The Company is supplementing its risk factors described in Item 1A of the 2019 Form 10-K as follows:

 

We face various risks related to health epidemics, pandemics and similar outbreaks, which may have material adverse effects on our business.

Our business could be adversely affected by health epidemics, pandemics and similar outbreaks of contagious disease, including the recent outbreak of respiratory illness caused by the novel coronavirus (“COVID-19”). The extent to which any epidemic, pandemic, or similar outbreak affects our operations will depend on future developments, which are highly uncertain, including the duration of the outbreak, new information which may emerge concerning the severity of the coronavirus and the actions to contain the coronavirus or address its impact, among others.

For instance, because of the impact of and measures taken to limit the spread of COVID-19, the Company has experienced and may continue to experience disruptions in its operations. If our workforce is unable to work effectively, including because of illness, quarantines, government actions, facility closure or other restrictions in connection with the COVID-19 pandemic, we may have more limited access to our financial and other records and personnel, resulting in slower or more costly operations.

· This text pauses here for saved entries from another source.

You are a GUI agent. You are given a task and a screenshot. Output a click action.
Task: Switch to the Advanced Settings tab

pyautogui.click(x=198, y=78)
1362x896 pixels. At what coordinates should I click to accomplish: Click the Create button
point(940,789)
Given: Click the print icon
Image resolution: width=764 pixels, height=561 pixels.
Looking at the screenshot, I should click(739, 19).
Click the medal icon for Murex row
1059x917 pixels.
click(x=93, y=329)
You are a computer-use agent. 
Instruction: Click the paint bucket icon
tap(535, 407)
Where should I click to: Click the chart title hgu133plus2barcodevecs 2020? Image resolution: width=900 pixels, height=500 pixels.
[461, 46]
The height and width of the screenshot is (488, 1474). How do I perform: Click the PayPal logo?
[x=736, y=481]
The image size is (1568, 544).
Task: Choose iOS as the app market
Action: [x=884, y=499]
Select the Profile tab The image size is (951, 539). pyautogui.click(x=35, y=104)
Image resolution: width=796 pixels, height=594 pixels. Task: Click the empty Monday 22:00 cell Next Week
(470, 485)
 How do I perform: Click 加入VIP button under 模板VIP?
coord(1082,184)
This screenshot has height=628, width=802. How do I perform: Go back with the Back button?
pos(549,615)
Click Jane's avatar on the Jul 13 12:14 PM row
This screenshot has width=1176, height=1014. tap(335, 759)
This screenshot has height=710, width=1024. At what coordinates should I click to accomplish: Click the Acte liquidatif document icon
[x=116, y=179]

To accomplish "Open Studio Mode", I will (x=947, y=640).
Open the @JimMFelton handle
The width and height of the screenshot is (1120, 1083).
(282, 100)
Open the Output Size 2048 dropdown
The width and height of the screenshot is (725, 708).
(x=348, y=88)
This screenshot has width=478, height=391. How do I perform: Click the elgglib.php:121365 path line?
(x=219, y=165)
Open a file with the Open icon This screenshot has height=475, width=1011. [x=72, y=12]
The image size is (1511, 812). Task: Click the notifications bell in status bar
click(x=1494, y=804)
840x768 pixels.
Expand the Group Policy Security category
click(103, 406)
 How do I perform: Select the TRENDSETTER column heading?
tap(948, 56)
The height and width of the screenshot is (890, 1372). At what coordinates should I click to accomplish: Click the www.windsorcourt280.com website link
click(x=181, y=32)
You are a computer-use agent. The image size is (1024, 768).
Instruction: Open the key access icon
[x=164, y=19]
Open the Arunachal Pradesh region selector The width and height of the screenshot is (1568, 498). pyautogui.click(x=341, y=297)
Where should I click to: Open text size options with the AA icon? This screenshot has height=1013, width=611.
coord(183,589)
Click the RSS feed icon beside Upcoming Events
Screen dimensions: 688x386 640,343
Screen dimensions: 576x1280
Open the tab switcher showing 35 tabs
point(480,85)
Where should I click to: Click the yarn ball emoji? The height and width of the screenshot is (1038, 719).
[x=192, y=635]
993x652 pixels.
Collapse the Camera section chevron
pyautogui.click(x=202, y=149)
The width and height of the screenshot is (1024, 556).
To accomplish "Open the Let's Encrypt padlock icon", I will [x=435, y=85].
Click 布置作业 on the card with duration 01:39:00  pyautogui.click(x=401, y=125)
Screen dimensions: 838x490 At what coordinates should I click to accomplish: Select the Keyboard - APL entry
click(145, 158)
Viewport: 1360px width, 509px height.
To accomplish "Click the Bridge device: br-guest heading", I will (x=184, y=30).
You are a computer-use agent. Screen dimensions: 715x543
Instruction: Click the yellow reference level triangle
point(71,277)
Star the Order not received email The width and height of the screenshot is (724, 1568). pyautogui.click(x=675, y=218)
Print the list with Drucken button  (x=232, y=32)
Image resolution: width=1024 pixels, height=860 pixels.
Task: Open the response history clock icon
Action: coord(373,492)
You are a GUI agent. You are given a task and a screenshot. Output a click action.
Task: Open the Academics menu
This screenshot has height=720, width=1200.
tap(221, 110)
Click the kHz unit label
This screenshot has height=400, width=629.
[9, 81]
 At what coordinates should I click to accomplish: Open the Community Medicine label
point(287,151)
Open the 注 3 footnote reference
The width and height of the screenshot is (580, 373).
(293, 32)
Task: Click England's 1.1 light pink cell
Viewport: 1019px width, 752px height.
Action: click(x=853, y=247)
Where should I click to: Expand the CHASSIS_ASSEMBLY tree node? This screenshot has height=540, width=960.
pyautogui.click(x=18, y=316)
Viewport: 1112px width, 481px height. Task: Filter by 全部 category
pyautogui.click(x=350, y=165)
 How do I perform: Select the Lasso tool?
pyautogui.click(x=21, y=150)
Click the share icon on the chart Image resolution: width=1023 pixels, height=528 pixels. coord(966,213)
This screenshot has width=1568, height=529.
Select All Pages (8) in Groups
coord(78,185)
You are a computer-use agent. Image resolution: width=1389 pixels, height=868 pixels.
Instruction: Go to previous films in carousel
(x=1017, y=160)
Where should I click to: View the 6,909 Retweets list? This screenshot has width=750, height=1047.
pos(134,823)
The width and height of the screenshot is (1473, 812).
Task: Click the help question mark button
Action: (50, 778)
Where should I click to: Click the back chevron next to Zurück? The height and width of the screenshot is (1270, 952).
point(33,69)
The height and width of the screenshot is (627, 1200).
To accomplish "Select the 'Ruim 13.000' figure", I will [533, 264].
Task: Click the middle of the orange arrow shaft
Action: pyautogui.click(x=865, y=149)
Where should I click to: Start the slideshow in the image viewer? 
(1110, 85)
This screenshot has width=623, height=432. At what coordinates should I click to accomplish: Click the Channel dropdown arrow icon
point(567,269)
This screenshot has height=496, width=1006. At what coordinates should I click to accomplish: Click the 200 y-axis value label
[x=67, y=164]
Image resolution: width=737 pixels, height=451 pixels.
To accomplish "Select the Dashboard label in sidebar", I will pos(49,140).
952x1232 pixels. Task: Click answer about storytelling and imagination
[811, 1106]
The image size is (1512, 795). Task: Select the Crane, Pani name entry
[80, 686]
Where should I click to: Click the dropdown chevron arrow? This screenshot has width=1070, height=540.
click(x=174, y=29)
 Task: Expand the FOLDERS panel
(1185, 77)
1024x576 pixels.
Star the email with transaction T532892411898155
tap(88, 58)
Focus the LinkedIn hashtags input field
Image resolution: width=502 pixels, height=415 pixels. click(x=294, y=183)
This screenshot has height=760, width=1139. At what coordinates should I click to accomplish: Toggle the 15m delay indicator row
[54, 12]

We continue to monitor the situation, to assess further possible implications to our business and to take actions in an effort to mitigate adverse consequences. We cannot at this time predict the impact of the COVID-19 pandemic, but it could have a material adverse effect on our business, financial position, results of operations and/or cash flows.

 

 

 

Forward-looking Statements:

 

This Current Report on Form 8-K includes “forward-looking statements” as such term is defined in the Private Securities Litigation Reform Act of 1995. When used in this Current Report on Form 8-K, words such as “anticipate,” “believe,” “expect,” “intend,” and similar expressions, as they relate to the Company, identify forward-looking statements. Such forward-looking statements are based on the beliefs of the Company’s management, as well as assumptions made by and information currently available to the Company’s management. Actual results could differ materially from those contemplated by the forward-looking statements as a result of certain factors which may not be in the control of the Company. Readers are cautioned not to place undue reliance on any such forward-looking statements, which speak only as of the date made. The Company has no obligation to update any forward-looking statement to reflect events or circumstances after the date hereof.

 

 

 

 

SIGNATURE

 

Pursuant to the requirements of the Securities Exchange Act of 1934, the registrant has duly caused this report to be signed on its behalf by the undersigned hereunto duly authorized.

 

Dated: May 15, 2020 ALLEGRO MERGER CORP.